Texte de la page.

Il appartient maintenant aux acteurs de la vie politique nationale et en particulier aux « pouvoirs publics » et à la « scène politique » dans toutes ses composantes de ne pas décevoir ces espoirs et d’accepter les remises en cause et les réévaluations propres à en assurer la réalisation, car :
- Conscients que nous devons être de la garantie d’unité qu’offre l’appartenance de toutes les composantes de notre peuple à la prestigieuse civilisation islamique, tant de fois illustrée du sud au nord de notre pays par nos érudits, nos imams et nos cadis.
- Et Convaincus que nous sommes tous que seuls un Etat de droit et une culture démocratique moderne enracinée dans les valeurs spirituelles et morales de notre religion, l’islam, peuvent, à la fois, assurer la valorisation de notre patrimoine culturel national, permettre son appropriation par chacun d’entre nous dans le respect démocratique de sa diversité et en même temps ouvrir la voie au développement politique et économique du pays, dans un climat pérenne de paix et de justice sociale.
Sans entrer, pour le moment, dans le détail des stratégies économique, sociale, culturelle ou diplomatique du nouveau gouvernement, nul ne peut nier l’urgente nécessité, avant toutes choses, de lever au niveau des « pouvoirs publics » des handicaps institutionnels majeurs et, au niveau de la « scène politique » nationale des dérives idéologiques, religieuses ou communautaristes dangereuses, car ce sont ces handicaps et ces dérives qui ont, jusqu’ici, empêché l’éveil de l’individu mauritanien aux valeurs de la citoyenneté et rendu aléatoire l’émergence d’une nation armée d’une classe politique de haut niveau, susceptible de proposer et de conduire une « politique de civilisation » et de progrès, inspirée du génie de notre peuple, fondée sur une juste évaluation des réalités et des besoins du pays, informée des données d’un monde désormais globalisé et aujourd’hui plus dangereux et impitoyable que jamais.

Données enregistrées.
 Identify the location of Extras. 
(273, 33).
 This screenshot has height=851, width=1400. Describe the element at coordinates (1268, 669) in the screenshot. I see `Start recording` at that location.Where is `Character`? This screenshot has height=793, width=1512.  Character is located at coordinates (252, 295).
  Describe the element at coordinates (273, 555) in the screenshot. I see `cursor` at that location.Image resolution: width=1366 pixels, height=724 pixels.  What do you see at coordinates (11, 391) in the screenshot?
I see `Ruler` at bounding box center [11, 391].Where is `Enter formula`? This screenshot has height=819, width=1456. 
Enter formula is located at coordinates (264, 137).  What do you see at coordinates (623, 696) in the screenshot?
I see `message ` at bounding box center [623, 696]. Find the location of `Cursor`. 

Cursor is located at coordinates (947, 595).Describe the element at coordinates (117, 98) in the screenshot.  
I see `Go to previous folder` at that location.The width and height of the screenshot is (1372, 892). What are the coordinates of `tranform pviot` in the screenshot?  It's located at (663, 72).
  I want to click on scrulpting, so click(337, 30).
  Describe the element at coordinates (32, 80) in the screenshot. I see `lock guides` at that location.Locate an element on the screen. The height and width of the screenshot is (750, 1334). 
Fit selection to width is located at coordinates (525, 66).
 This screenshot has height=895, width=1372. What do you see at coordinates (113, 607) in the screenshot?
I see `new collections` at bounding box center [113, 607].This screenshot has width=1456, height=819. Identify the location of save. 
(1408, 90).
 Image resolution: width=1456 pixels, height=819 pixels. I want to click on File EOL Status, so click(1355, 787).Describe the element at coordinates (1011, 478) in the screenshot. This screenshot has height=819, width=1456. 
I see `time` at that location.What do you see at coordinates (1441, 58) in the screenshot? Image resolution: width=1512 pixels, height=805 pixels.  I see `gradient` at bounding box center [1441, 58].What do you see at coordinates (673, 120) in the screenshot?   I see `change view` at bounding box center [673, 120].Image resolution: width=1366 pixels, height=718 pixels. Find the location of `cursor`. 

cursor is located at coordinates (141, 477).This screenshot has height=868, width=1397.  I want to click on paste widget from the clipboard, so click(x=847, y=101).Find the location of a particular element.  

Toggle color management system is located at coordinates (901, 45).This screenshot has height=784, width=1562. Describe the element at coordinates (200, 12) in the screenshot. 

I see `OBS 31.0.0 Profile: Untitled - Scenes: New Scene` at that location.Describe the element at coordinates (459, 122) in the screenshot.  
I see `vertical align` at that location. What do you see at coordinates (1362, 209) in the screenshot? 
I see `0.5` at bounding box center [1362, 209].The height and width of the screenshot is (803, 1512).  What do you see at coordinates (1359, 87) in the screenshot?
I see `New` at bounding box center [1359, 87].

Liste des tâches.
[1] D'après le texte de la page, quelle civilisation offre une garantie d'unité à toutes les composantes du peuple ?
[2] Reproduisez sans modification le passage du texte de la page qui va de "Il appartient maintenant" jusqu'à "et nos cadis." inclus.

Réponses aux tâches.
[1] La prestigieuse civilisation islamique.

[2]
Il appartient maintenant aux acteurs de la vie politique nationale et en particulier aux « pouvoirs publics » et à la « scène politique » dans toutes ses composantes de ne pas décevoir ces espoirs et d’accepter les remises en cause et les réévaluations propres à en assurer la réalisation, car :
- Conscients que nous devons être de la garantie d’unité qu’offre l’appartenance de toutes les composantes de notre peuple à la prestigieuse civilisation islamique, tant de fois illustrée du sud au nord de notre pays par nos érudits, nos imams et nos cadis.